Review | Hyrule Warriors: Age of Imprisonment (Nintendo Switch 2)

Luiz Henrique Silva por Luiz Henrique Silva
21 de novembro de 2025
em Análises
hyrule warriors age of imprisoment review capa

A franquia Hyrule Warriors se tornou um dos spin-offs mais amados pelos fãs da franquia The Legend of Zelda, levando toda a ação do gênero musou popularizado por Dinasty Warriors para as terras de Hyrule. Desenvolvida pela Koei Tecmo em parceria com a Nintendo, a franquia sempre se propôs a ser uma aventura descompromissada, que apesar de utilizar alguma versão específica do universo da franquia para sua ambientação, seus eventos não influenciavam na narrativa dos jogos originais, sendo considerados não canônicos para a continuidade de seus respectivos universos.

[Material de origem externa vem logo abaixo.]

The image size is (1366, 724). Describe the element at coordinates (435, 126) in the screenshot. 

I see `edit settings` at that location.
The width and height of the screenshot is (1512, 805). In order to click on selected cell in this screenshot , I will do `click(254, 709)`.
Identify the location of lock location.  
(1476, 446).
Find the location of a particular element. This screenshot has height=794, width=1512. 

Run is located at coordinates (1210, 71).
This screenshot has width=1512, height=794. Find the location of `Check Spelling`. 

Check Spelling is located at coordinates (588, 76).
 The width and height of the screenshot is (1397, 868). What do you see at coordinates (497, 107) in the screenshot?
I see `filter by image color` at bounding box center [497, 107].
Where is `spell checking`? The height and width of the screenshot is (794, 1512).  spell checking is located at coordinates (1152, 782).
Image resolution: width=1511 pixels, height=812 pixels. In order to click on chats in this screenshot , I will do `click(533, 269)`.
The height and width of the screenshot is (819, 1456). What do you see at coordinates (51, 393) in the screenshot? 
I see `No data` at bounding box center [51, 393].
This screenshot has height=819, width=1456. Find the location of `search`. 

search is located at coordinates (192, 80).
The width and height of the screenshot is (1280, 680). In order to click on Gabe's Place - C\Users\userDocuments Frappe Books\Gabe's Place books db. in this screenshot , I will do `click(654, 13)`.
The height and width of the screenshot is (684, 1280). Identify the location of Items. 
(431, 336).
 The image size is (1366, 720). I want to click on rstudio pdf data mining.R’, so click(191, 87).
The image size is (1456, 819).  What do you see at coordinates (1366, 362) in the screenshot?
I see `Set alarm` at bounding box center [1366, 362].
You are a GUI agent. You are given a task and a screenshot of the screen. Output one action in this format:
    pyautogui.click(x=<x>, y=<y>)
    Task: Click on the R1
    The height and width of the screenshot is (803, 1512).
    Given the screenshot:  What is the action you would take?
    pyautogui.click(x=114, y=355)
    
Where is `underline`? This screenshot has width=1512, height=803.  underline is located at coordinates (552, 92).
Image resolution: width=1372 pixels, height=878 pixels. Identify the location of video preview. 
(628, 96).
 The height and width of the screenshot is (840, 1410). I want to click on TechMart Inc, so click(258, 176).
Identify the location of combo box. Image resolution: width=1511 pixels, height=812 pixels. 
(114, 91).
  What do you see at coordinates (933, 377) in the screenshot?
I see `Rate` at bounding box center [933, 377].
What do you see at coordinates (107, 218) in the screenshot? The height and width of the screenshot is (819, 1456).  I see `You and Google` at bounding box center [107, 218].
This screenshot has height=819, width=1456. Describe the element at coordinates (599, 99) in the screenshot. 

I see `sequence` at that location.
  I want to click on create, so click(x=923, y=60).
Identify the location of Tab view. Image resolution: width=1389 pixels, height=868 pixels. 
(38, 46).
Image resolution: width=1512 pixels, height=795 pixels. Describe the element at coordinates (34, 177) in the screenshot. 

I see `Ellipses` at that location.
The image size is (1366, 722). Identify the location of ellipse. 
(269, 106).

Com Hyrule Warriors: Age of Imprisonment, a Koei e a Nintendo resolveram apostar em uma abordagem um pouco diferente, aproveitando algumas brechas deixadas pela história de The Legend of Zelda: Tears of the Kingdom para contar uma nova história canônica com o universo de BOTW e TOTK, o que deixou os fãs extremamente empolgados para a chegada do novo game.

Após muita expectativa, o game finalmente chegou as mãos dos jogadores no último dia 6 de novembro, e após ter derrotando milhares de inimigos pelas terras de Hyrule, finalmente trago minha análise completa sobre Hyrule Warriors: Age of Imprisonment!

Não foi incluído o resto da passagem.